• _WORK REQUIRED_
Select from the data all lines with the word "will".

• _DATA EXTRACT_
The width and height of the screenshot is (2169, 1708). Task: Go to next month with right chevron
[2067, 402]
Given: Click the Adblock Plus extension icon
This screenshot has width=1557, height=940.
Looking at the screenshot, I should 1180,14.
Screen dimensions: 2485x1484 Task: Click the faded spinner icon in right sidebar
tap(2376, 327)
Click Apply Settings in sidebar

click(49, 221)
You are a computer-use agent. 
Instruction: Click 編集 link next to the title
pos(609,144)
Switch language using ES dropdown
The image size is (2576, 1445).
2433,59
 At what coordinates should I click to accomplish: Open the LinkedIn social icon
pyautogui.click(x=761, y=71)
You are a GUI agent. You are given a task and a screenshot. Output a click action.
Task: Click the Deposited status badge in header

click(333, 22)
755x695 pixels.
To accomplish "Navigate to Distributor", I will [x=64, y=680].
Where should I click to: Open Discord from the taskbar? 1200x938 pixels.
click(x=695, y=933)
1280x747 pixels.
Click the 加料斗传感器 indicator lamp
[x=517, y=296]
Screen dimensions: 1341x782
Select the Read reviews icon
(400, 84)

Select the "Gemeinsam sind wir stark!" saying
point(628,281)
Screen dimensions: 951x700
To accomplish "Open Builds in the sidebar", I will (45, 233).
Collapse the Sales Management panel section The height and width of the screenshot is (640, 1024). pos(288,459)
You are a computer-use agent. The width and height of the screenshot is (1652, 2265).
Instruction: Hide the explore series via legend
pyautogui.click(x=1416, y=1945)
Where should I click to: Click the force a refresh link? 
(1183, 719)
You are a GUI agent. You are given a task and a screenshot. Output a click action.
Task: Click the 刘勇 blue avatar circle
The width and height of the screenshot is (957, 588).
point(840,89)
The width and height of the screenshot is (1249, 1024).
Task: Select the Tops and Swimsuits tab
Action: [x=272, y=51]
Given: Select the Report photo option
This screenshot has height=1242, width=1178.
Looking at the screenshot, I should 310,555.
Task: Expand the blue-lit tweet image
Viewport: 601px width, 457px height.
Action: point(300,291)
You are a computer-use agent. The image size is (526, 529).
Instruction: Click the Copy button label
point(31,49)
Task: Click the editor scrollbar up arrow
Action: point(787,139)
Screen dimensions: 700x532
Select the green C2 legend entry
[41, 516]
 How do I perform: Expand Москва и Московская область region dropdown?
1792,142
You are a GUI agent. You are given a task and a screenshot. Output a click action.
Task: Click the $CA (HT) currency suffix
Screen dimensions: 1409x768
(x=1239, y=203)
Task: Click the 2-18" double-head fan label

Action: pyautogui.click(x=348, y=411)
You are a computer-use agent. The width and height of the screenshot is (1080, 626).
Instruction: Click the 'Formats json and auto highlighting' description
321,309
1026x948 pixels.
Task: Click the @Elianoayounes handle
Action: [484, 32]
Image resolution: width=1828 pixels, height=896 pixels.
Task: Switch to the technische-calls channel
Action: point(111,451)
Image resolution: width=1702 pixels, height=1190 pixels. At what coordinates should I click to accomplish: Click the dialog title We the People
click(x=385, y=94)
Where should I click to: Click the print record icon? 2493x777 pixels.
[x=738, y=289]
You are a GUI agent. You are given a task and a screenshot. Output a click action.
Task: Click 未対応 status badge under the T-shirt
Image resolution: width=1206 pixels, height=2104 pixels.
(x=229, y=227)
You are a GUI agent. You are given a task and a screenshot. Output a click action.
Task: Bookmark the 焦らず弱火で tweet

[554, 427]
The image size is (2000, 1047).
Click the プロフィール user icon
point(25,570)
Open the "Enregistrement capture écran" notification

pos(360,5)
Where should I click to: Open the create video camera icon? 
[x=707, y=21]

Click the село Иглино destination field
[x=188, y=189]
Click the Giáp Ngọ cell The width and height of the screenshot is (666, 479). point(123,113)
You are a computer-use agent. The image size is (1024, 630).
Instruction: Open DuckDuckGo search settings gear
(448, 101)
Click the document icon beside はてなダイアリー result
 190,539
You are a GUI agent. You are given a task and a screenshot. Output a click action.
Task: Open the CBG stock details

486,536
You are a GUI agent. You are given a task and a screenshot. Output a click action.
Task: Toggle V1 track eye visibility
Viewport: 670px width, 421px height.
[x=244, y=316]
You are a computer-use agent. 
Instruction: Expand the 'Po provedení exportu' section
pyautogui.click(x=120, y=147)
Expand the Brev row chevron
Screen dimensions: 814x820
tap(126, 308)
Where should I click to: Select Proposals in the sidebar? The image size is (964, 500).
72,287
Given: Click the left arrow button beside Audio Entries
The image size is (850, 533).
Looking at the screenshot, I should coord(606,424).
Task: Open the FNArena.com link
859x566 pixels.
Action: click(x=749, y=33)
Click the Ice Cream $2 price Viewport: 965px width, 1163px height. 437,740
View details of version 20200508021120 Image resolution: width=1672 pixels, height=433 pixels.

• _SOLUTION FOR THIS EXERCISE_
To accomplish "Navigate to Distributor", I will [x=64, y=680].
To accomplish "Open Builds in the sidebar", I will (45, 233).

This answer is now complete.